I didn't think the Counterfire crew were being very "seductive" - they don't seem to be making a play for ex-SWP members to join in any numbers (and indeed have not done so much throughout all this party catastrophe). I guess they might be thinking that all the ex SWP types are in such a mix of rage and disappointment that they would be a bit of a handful to deal with all in one go, plus many of the SWP folk seem to have held on to their SWP-dislike of Counterfire.
Yes, perhaps "seductive" isn't the appropriate word. How about "sweet and reasonable"?
 
God as much as the details of these cases make me angry and upset, I am happy I was alive and here to witness the end of the SW fucking P.
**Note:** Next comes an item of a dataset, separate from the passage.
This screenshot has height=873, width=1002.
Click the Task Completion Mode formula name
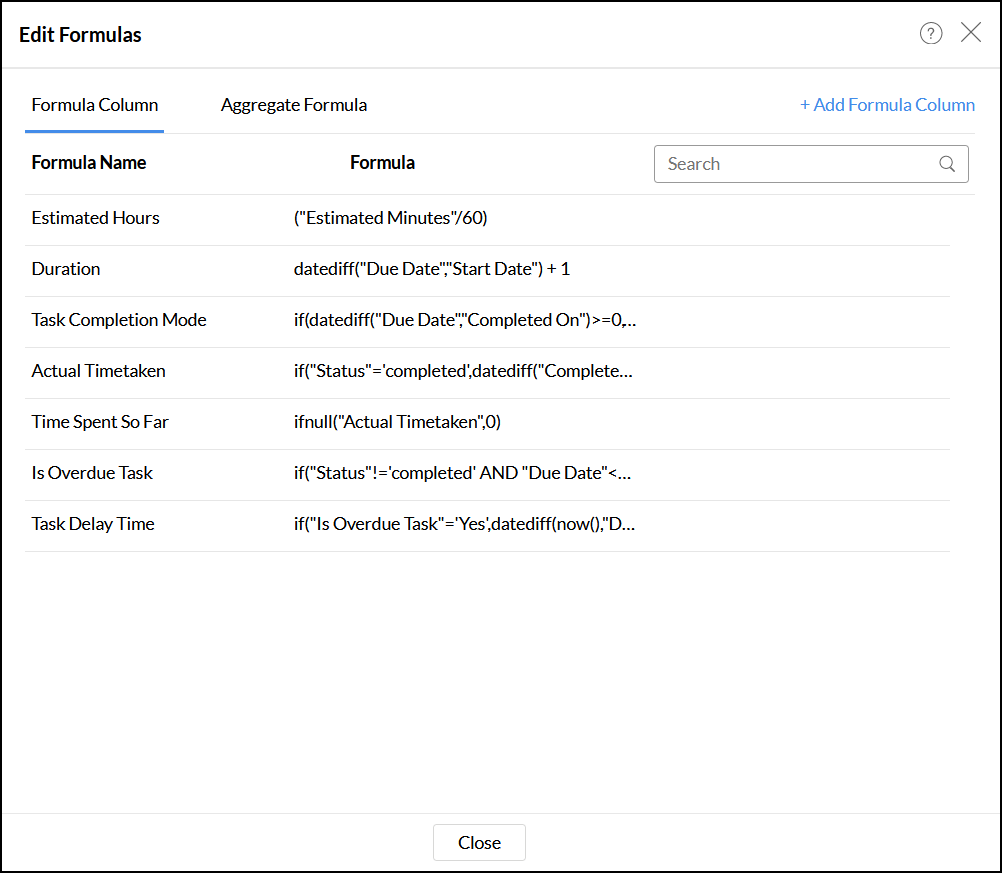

after all the shit they put me through as a student it couldn't happen to a bigger bunch of absolute cunts. We started a group in Salford, met at the crescent, managed to get 40-50 people turn up regularly to a cross-left meeting that lasted 12 months (12 meetings in total) and every trot and anarcho group you can think of was there. It was trotspotters delight. It was dead relaxed, didn't really mix much with the student politics (which was dire at Salford) and actually managed to get people into the community and doing useful stuff not NUS shit. The SWP were noticeable from the outset, in and amongst all the little groups, for being the hardest to work with. They turned up, and immediately tried making us affiliate to UAF (which coz we were all young and didn't have much experience of this bureacracy stuff was quite threatening really. We didn't have a bank account to start with, how are we supposed to pay affiliations?) when we said no, we want to be more informal they then basically tried ruining it. Once they realised they couldn't take it over, and turn the whole thing into being a UAF donkey-work society, they then turned up in numbers to meetings being vexatious and dominating meetings using points of order and shouting over people etc. Really astonishing. Then once they realised they couldn't do that, they called their own rival meeting in a nearby pub for the exact same day of the month as we had ours. Didn't work though, apart from their own handful of members they'd conned at freshers stalls, no-one fucking bothered. These were the first "far-left" socialists I ever encountered and it nearly put me off politics for life. It did for some who came. Their behaviour was so fucking outrageous that I basically came to the swift conclusion "trots are fucking mental" and that was a big part of why at the end of it all I ended up joining Labour - they might be disgusting in so many ways but at least they weren't like that. Took me years to realise that was a dead end, by which time I'd fucking had enough of left politics pretty much.

So yeah fuck them, fuck them a million times over for not just this recent disgusting escapade with Martin Smith but for the decades and decades worth of bullshit they've put people though no different to what I went through. The damange they've done is immense. The ex-members who left get the right to say "at least I'm not a rape apologist" but to be honest that's all they get to say, because they were complicit in the rest of the damage that shitty little group has done and very few of them are even beginning to honestly assess where they went wrong and what they did.